Except that it placed arbitrary restrictions on the concept of a ranger in a pointless effort to mechanically differentiate it more from a fighter. Why, for example, would no ranger be able to use a two-handed weapon effectively? Likewise, why would a fighter not be able to pursue archery effectively?
Because if a fighter pursued archery, she'd be a ranger instead. That's just where the line between the classes exist.

If you want to do both, that's what multiclassing is for.

Classes can't do everything, or they shouldn't exist. Fighters also can't cast spells or use ki without multiclassing, but that's not an issue for anyone I know of. 4e just draws the lines very close together: the fighter is for strength-based combat styles, not all weapon styles.
 

billd91

Hobbit on Quest
Because if a fighter pursued archery, she'd be a ranger instead. That's just where the line between the classes exist.

If you want to do both, that's what multiclassing is for.

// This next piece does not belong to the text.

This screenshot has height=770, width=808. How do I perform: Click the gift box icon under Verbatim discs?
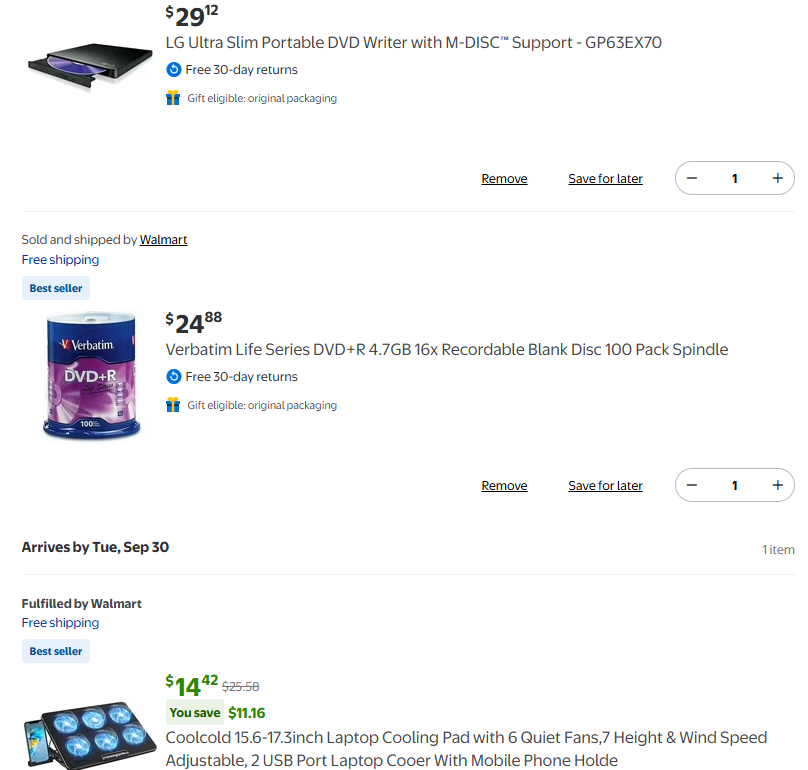point(173,405)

Classes can't do everything, or they shouldn't exist. Fighters also can't cast spells or use ki without multiclassing, but that's not an issue for anyone I know of. 4e just draws the lines very close together: the fighter is for strength-based combat styles, not all weapon styles.
I don't think anyone is saying that classes should be able to do everything - but I think that the difference in do-able things between classes perhaps shouldn't hinge on specific weapons. 4e went all-in on their particular formulation of class roles - a bold move. But it was one that made liking the game a more difficult prospect for some D&D fans, myself included. I really disliked that aspect of 4e.
 

I don't think anyone is saying that classes should be able to do everything - but I think that the difference in do-able things between classes perhaps shouldn't hinge on specific weapons. 4e went all-in on their particular formulation of class roles - a bold move. But it was one that made liking the game a more difficult prospect for some D&D fans, myself included. I really disliked that aspect of 4e.
You might not have liked it - but it isn't a wrong way to design a game, or even really a weakness since it fits well with the rest of the system.

In other words "I don't like it" is not a design criticism. Or even "many people don't like it," unless you can prove "most people don't like it." And since 4e sold pretty well and has it's share of fans, I'd need proof to accept the last point.
 

Voadam

Legend
There are options.

You can do warrior, skilled guy, spellcaster and be done with classes. True20 and 3.5 Unearthed Arcana optional rules did and it works conceptually.

You could collapse from the current selection down by combining say the 4e ranger and rogue concepts and giving them all options from either class (although there are issues like rogue stuff only working with light weapons while rangers can use big ones).

You can have different classes of the same concept together and it works fine (4e base classes or essentials in the same party).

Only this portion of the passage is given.